RECORD EXCERPTS below:

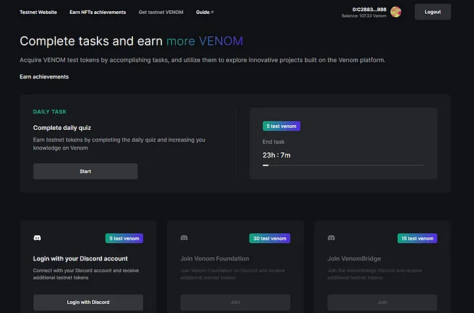474x313 pixels.
Task: Open the Guide external link
Action: click(205, 13)
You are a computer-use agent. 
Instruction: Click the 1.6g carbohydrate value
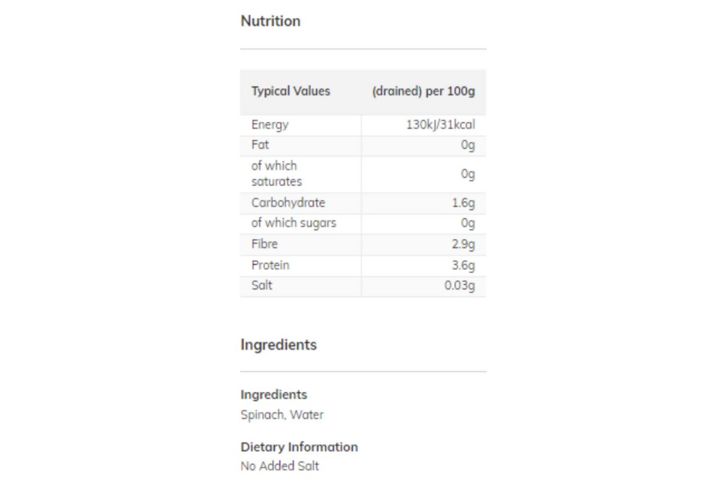pyautogui.click(x=464, y=203)
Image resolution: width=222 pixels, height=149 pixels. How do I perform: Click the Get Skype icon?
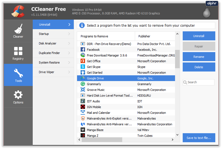pyautogui.click(x=83, y=67)
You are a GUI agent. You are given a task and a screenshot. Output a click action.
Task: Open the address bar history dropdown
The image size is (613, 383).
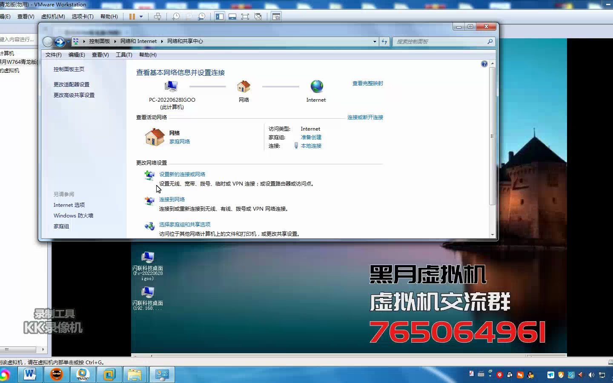coord(374,41)
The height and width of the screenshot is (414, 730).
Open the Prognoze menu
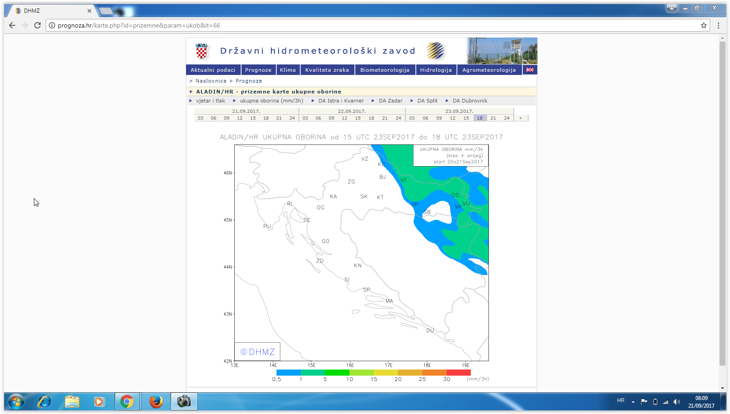coord(258,70)
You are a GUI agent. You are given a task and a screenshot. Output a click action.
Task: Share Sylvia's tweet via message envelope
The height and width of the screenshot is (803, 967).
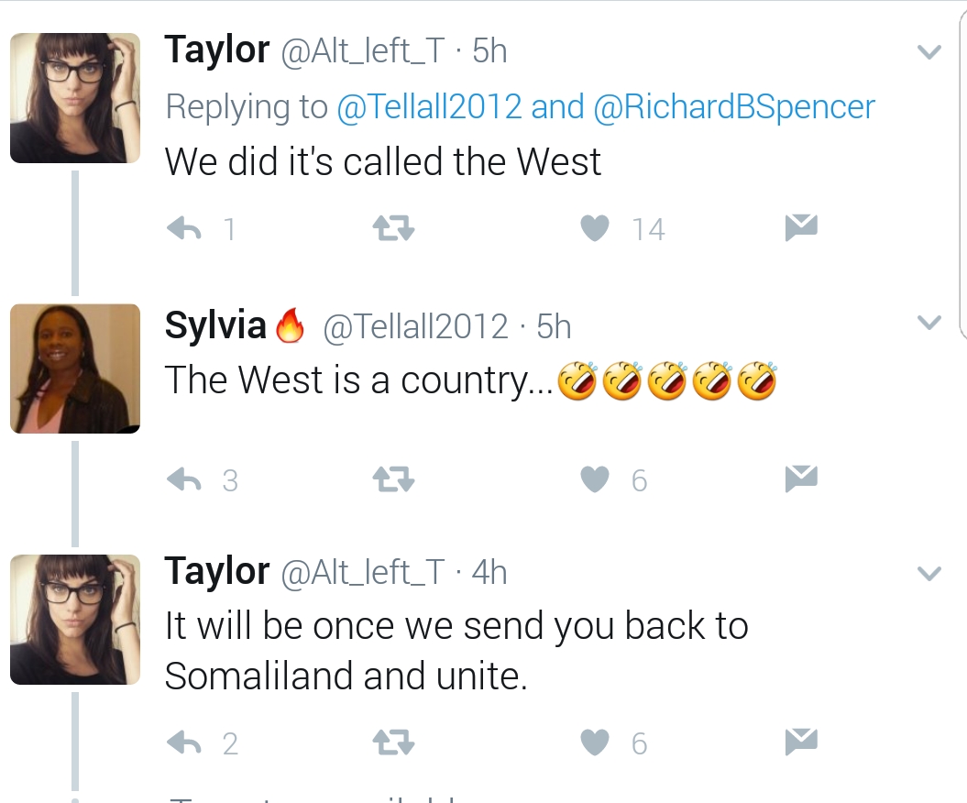(x=801, y=478)
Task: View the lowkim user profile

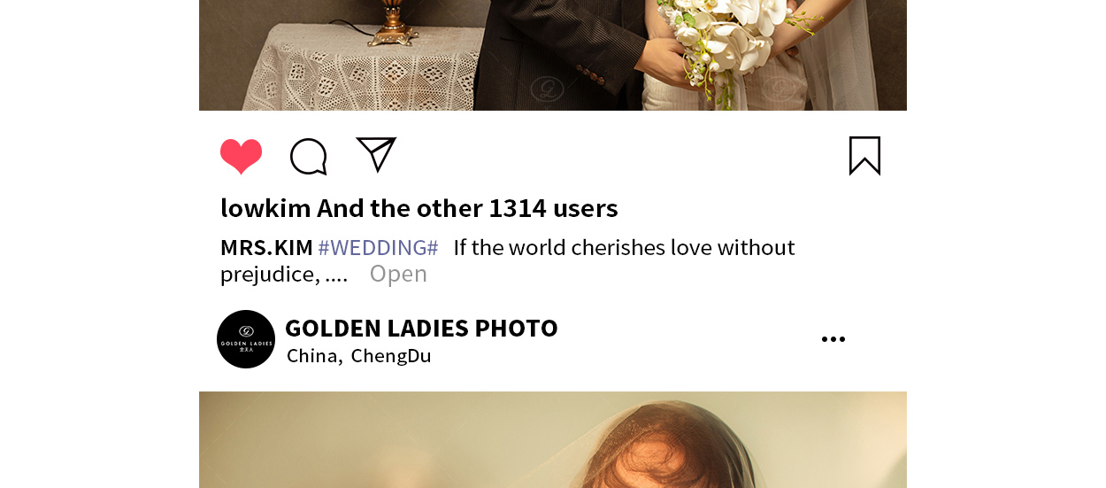Action: coord(265,209)
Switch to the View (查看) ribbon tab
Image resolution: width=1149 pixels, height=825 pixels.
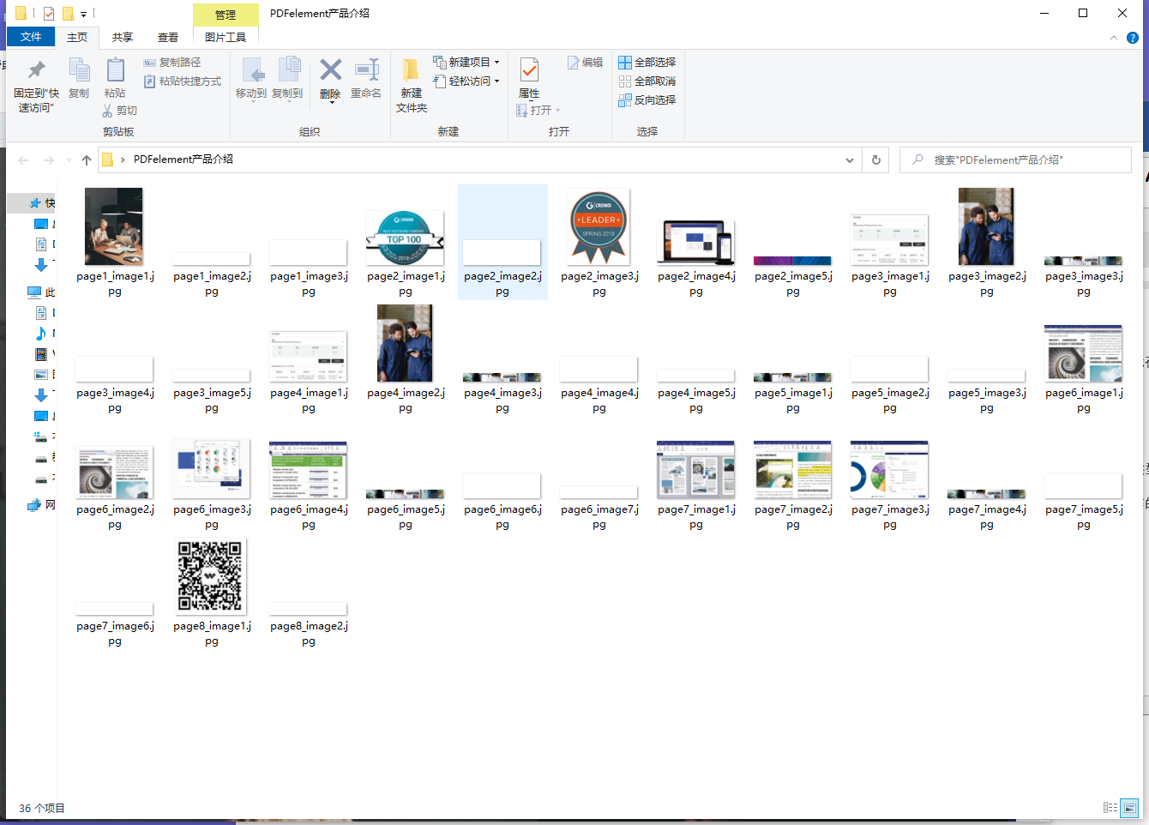point(168,38)
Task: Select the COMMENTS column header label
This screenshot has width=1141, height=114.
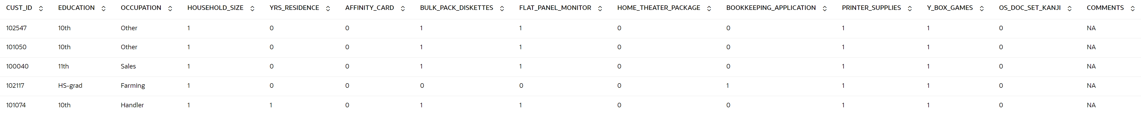Action: (x=1105, y=8)
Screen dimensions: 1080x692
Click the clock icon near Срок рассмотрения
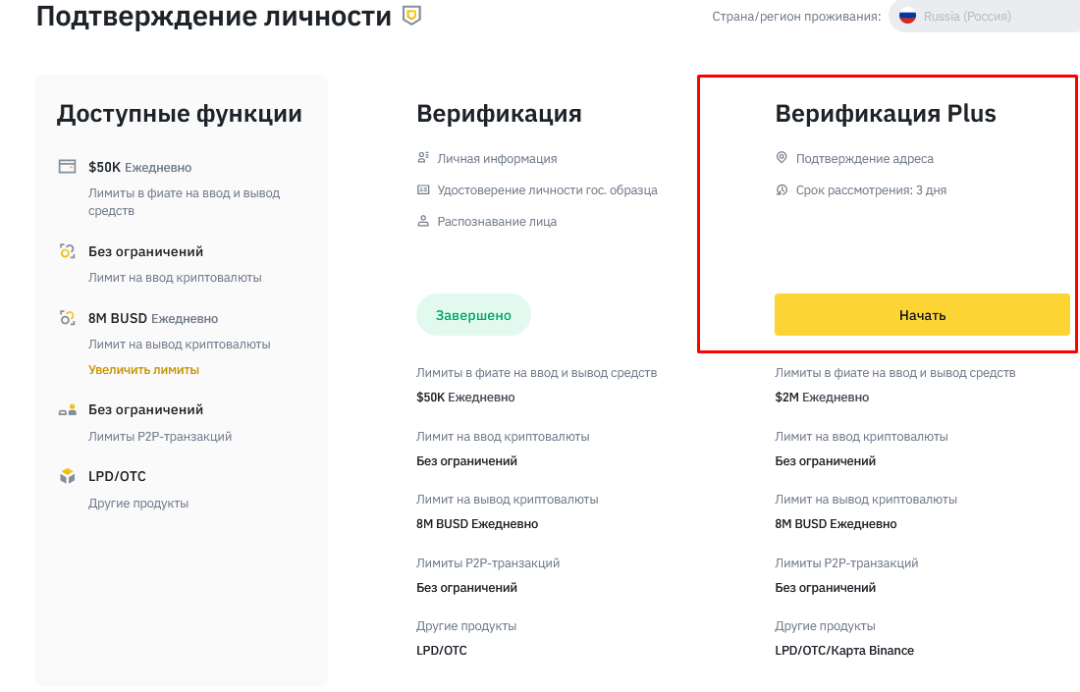[782, 189]
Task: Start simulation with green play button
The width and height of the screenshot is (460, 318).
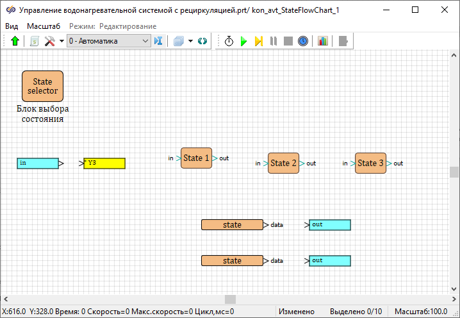Action: 243,41
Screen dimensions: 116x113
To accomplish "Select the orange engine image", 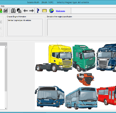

End of RECORD EXCERPTS.

List every line from the entries above in which "dimensions" appears.

Screen dimensions: 1080x692
Screen dimensions: 116x113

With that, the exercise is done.